Au guichet du prêt, je croise un copain qui s’occupe d’un département de science humaine. Je l’envie. Je l’imagine bouquiner du matin au soir. Il sourit amèrement, me paie un café et m’explique que les bibliothécaires ne lisent jamais les bouquins. Pour décider si la bibliothèque fera l’acquisition d’un ouvrage, ils consultent le site Internet de l’éditeur, puis ils lisent des articles (s’il y en a) ou des blogs. Le vrai boulot du bibliothécaire, c’est l’indexation des livres. «Arrête, je suis sûr que tu bouquines aussi», dis-je. «Je lis … mais pendant la pause ou à la maison. Jamais au travail.»
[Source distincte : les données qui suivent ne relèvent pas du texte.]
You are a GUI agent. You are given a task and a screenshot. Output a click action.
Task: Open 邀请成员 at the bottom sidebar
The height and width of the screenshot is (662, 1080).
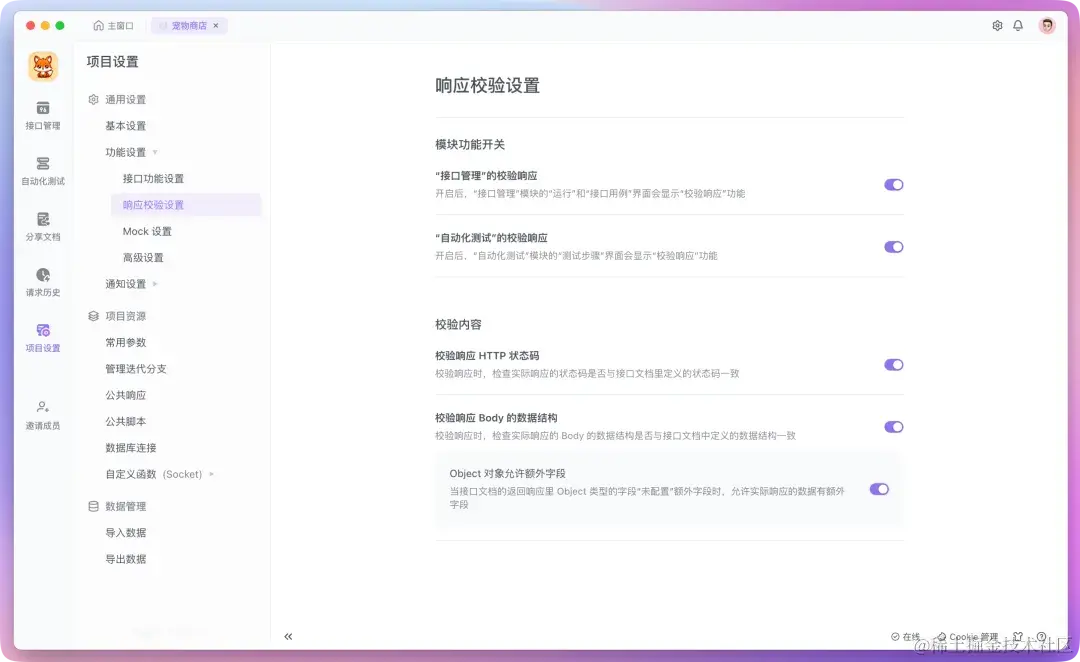coord(42,412)
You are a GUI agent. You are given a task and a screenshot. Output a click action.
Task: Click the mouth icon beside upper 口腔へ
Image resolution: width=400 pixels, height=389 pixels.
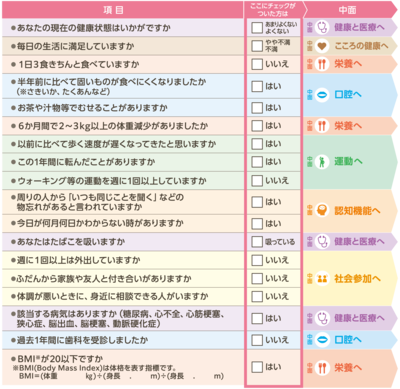coord(322,95)
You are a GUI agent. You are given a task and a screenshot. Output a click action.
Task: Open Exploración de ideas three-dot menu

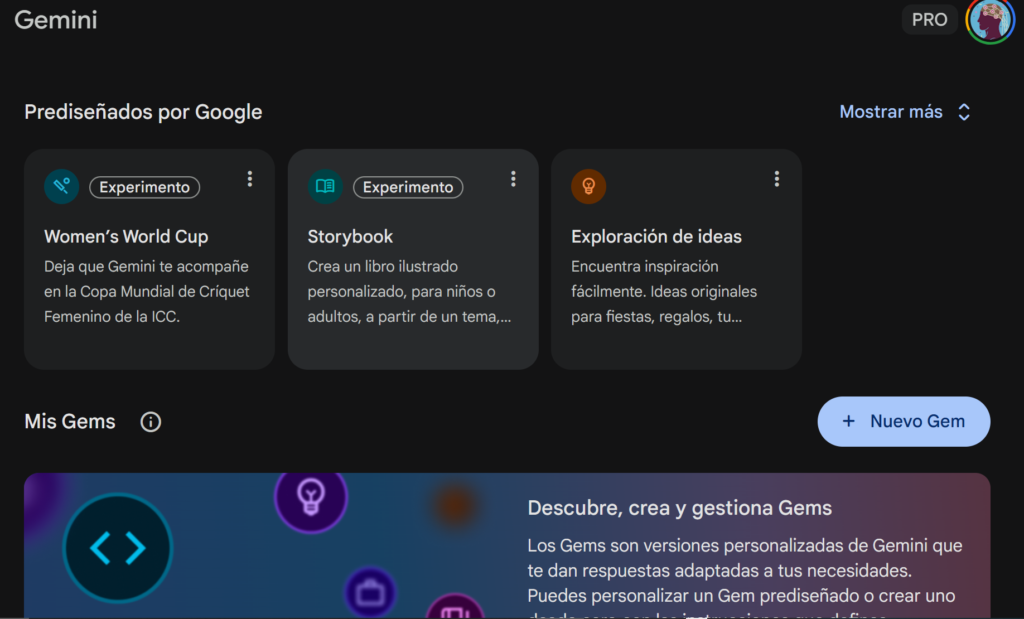(776, 179)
La situation est tellement absurde qu’elle me rappelle celle d’une copine qui avait été embauchée dans la diplomatie suisse. Pour y arriver, elle avait bossé à fond, passé des examens. Au bout de deux mois, je la croise en ville. «Alors, tu t’éclates ? On va t’affecter à New York ou Shanghai ? -Non, j’ai démissionné. -Quoi? -J’étais à Berne. On devait rédiger des rapports sur des papiers de trois couleurs: vert pour l’interne, bleu pour l’externe et jaune pour notre supérieur direct. Mais depuis deux ans, le bureau était en rupture de stock de papier de couleur. Du coup, chaque diplomate prenait une feuille blanche et notait dans le coin gauche feuille verte ou feuille bleue.» Oui, c’est absurde. Mais aurais-je démissionné pour autant? Tôt ou tard, cette copine aurait été mutée dans un autre secteur ou à l’étranger.
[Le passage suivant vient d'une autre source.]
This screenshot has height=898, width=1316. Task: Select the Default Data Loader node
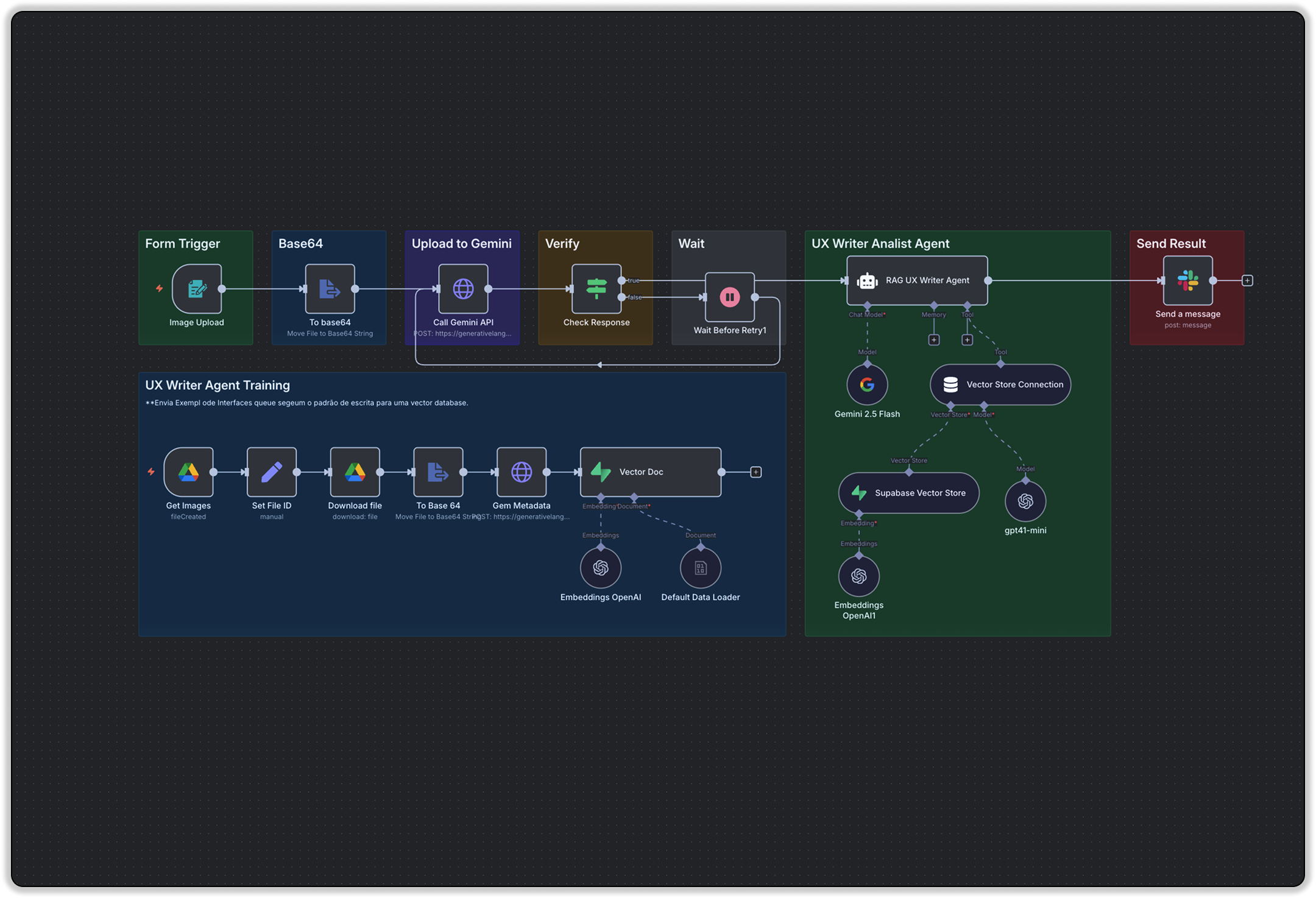(x=701, y=568)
Les «boulots de merde», on y passe tous un jour ou l’autre. Le but dans la vie est de ne pas y passer sa vie. Ces derniers temps, plusieurs personnes m’ont confié qu’elles me lisaient dans la revue choisir. «T’as vraiment décroché un super job. En plus, ça doit te prendre deux heures à tout casser pour l’écrire.» Heu non… Pour avoir quelque chose à dire d’un peu documenté et original, il me faut un peu plus de temps. Deux ou trois après-midis. Cette chronique est payée 300 francs. Du coup, mon salaire est (très) largement inférieur à celui d’un Securitas qui garde une porte au Salon de l’auto pour 23 francs de l’heure. Mais en tant qu’écrivain, je serais fou de laisser tomber. Aucun journal ne me paiera 900 francs pour une chronique.

Le métier parfait? Plombier. J’en arrive à cette conclusion après avoir reçu une facture de 104 francs adressée par mon plombier pour être venu en urgence (après trois jours d’attente tout de même) pour réparer l’arrivée d’eau chaude de ma baignoire. Durée de l’intervention: douze minutes.
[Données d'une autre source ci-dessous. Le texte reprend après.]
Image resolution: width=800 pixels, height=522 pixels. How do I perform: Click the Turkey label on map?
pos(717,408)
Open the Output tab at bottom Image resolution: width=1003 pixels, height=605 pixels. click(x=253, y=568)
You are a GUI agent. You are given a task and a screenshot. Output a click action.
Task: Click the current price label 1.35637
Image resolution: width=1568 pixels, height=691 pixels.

Non seulement le salaire est royal, mais on peut devenir un véritable héros. Souvenez-vous d’Archibald Tuttle, plombier dissident dans le film Brazil de Terry Guilliam (1984). Pirate moderne, contournant la bureaucratie (Central Service) pour aider le commun des mortels, il voyagea sur des câbles tendus entre les gratte-ciels. Dites, à quarante-neuf ans, on peut commencer une formation de plombier ? 

 [1] David Graeber, Bullshit Jobs, Paris, Les liens qui libèrent 2018, 416 p. Voir la recension de l’ouvrage sur www.choisir.ch (n.d.l.r.).
[2] Julien Brygo, Olivier Cyran, Boulots de merde! Du cireur au trader. Enquête sur l’utilité et la nuisance sociales des métiers, Paris, La Découverte 2018, 240 p.